Quadrant I: The elements in this region are one-dimensional elements. Their SI and DSI are both high, indicating that upgrading or downgrading significantly impacts satisfaction. The elements include A1 (Consumer orientation), A3 (Marking structure), B2 (Car parking), B4 (Connection to other buildings), C4 (Characteristic space design), C6 (Personalized of the store), C7 (Natural lighting and ventilation), C9 (Open-form entrance), C10 (Ground environment), D2 (Diversity of commerce), D5 (Quantity of dining and leisure), and D6 (Quantity of culture and sport).
Quadrant II: The elements in this region are must-be elements, and their SI is not high, but their DSI is high, indicating that upgrading this element has a moderate impact on satisfaction; meanwhile, downgrading this element will significantly reduce satisfaction, including B1 (Number of the metro line), C3 (Spatial scale), E2 (Lamplight design), and E3 (Indoor temperature).
Quadrant III: The elements in this region are indifferent elements. Their SI and DSI are not high, indicating that upgrading or downgrading the element has no significant impact on satisfaction, including A2 (Scale of the building), B3 (Bicycle parking), C2 (Way-finding guidance), D3 (Quantity of specialty retail), and D4 (Quantity of integrated retail).
Quadrant IV: The elements in this area are attractive elements. Their SI is very high, but their DSI is not high, which indicates that upgrading the element can significantly improve satisfaction; however, degrading the element will not considerably reduce satisfaction. This includes C5 (Artwork and installations), C8 (Plants and water features), and D1 (Advertising, and interactive activities).

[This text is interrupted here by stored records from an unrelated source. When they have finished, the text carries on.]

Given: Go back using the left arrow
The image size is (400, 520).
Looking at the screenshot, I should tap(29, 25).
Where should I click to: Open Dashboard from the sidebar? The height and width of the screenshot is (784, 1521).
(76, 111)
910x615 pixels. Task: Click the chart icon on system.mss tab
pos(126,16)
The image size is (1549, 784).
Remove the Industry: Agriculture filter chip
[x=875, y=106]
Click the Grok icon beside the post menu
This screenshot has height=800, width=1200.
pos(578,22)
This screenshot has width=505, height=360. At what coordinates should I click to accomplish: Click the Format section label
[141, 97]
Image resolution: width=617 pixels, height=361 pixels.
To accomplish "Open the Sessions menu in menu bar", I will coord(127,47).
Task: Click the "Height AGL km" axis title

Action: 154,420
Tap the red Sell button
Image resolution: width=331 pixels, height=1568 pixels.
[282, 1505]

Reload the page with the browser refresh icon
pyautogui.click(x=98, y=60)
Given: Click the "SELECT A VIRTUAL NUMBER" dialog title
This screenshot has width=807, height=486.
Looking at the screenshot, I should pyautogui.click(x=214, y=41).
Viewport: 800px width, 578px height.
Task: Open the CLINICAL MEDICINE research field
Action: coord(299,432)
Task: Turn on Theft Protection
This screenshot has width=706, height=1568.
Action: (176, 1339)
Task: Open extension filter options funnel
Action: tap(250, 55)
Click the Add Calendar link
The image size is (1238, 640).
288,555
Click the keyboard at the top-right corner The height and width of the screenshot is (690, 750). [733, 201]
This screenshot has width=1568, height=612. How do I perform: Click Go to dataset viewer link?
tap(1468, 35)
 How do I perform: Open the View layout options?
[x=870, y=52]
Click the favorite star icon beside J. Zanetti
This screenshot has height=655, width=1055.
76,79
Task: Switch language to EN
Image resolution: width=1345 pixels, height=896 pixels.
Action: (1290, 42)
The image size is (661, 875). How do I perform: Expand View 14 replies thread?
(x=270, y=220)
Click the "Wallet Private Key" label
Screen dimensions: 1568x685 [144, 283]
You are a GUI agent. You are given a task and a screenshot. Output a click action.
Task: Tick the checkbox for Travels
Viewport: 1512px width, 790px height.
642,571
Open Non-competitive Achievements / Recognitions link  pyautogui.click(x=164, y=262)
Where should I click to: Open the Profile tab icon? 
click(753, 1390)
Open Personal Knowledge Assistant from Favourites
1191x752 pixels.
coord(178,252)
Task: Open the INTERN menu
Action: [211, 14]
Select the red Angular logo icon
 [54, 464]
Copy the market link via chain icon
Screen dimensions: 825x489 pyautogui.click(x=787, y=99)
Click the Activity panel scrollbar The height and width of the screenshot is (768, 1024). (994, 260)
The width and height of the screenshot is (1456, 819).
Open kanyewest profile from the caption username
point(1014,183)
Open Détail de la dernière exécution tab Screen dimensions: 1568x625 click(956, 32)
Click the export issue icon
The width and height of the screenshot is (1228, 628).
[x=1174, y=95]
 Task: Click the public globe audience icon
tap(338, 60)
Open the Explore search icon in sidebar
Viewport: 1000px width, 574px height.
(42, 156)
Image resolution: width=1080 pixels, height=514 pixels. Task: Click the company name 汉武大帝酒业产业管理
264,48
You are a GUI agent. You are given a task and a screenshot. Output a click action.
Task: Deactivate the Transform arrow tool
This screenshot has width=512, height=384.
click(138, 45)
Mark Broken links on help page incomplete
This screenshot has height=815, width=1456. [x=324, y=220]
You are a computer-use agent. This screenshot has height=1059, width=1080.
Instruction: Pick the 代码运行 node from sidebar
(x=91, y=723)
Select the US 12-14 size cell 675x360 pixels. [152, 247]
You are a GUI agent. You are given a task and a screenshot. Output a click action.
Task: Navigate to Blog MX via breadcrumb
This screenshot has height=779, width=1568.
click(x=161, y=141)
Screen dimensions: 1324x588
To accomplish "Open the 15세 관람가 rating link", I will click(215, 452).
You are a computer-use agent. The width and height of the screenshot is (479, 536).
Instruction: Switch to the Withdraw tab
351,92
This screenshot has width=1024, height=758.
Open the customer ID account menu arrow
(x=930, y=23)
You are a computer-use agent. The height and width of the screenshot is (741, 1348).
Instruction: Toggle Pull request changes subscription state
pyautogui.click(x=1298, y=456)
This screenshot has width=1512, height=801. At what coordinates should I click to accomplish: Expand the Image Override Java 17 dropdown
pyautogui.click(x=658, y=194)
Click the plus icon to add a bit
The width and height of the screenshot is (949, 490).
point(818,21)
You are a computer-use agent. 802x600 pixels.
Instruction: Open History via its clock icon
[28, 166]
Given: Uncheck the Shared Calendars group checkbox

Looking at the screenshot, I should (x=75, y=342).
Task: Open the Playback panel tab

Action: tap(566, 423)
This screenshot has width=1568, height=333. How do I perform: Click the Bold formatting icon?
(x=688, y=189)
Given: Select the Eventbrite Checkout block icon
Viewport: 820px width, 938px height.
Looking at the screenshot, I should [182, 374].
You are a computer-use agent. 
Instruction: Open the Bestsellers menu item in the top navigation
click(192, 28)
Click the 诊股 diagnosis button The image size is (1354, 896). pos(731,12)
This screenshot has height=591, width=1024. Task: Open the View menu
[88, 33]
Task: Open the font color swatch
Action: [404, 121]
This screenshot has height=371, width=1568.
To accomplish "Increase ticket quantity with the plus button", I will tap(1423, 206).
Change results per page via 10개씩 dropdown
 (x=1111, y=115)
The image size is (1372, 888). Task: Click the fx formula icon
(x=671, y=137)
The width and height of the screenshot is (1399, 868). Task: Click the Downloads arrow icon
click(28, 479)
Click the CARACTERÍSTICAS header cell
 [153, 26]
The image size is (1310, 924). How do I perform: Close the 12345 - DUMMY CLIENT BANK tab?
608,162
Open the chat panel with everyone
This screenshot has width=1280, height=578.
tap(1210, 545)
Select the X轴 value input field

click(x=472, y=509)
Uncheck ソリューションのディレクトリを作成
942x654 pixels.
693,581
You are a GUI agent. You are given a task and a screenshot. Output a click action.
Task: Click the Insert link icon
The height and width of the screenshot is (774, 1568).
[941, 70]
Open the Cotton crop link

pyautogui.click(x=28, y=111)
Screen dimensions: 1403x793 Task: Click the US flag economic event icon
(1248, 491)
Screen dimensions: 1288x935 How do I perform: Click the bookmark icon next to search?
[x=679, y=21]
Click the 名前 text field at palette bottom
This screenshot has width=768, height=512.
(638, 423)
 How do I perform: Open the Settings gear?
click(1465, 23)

3.3. Importance–Performance Alignment Assessment

The perception and satisfaction of the factors should be matched together. The IPA can give the order of improvement. Factors of high importance or low satisfaction need to be satisfied first. The results show that the order of importance is as follows: physical environment > traffic > spatial perception > service composition > orientation, and the order of satisfaction is physical environment > service composition > external traffic > orientation > spatial perception (Figure 10).
We use a four-quadrant IPA matrix to explain the matching relationship between importance and satisfaction (Figure 11). We used mean values of importance and performance as the critical values of the four regions, a method similar to that of the Kano model mentioned above.
When the values of importance and performance align, it typically indicates a favorable relationship, suggesting that these elements do not require improvement. However, this alignment can manifest in two distinct scenarios. The first scenario occurs in the matrix’s first quadrant, where both importance and performance are relatively high. Examples of such advantageous elements include B1 (Number of metro lines) and E3 (Indoor temperature), which are the main sources of praise in Tianfu Square. For these elements, the recommended strategy is to prioritize maintenance. The second scenario is found in the third quadrant, where both importance and performance levels are low. Elements such as B3 (Bicycle parking) and C8 (Plants and water features) do not significantly influence user satisfaction, despite users expressing dissatisfaction with them. In this case, developers may consider adopting a status quo strategy, especially if budget constraints are a concern.
There are two scenarios in which the importance and performance of elements do not align. In the first scenario, where importance is high but performance is low, these elements fall into the second quadrant. Typical examples include C1 (Interior flow line) and C3 (Spatial scale). The mismatches of these elements can have a relatively negative impact on the overall evaluation of buildings. Consequently, these elements represent significant potential and warrant concentration here. Conversely, the second scenario involves low importance but high performance, which is situated in the fourth quadrant. For instance, C5 (Artwork and installations) and D3 (Quantity of specialty retail) exemplify this category, suggesting that these elements may be overkill. Therefore, investment and management allocated to these elements should be reduced.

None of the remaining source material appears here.